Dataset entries
◆ ◆ ◆ ◆ ◆ ◆ ◆
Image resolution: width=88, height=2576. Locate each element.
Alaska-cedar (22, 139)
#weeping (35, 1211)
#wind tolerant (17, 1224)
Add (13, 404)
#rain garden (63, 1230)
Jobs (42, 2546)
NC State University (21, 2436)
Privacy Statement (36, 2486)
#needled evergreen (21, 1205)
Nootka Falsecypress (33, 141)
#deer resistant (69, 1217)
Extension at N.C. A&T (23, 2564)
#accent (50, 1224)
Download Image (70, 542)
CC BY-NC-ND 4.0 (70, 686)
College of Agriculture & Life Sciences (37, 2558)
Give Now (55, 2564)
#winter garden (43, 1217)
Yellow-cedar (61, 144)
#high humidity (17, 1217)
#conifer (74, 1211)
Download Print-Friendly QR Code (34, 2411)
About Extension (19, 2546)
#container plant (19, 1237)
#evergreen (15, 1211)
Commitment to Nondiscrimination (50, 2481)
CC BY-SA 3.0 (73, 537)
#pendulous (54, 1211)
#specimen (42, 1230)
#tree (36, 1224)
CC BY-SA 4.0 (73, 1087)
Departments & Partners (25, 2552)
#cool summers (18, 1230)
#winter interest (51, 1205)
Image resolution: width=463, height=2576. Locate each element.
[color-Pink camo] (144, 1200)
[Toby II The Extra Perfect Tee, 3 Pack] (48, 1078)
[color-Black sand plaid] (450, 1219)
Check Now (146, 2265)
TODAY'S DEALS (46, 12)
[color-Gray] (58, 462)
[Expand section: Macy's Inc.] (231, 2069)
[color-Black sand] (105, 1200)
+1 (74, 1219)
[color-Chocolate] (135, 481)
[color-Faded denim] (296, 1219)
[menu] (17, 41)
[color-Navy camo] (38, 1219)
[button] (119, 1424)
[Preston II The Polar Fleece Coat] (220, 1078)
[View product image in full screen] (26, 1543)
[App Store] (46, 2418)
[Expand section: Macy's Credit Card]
◆ ◆ ◆ ◆ ◆ ◆ ◆
Find each line in the records that includes the word "sand". Report the total and nothing more.

2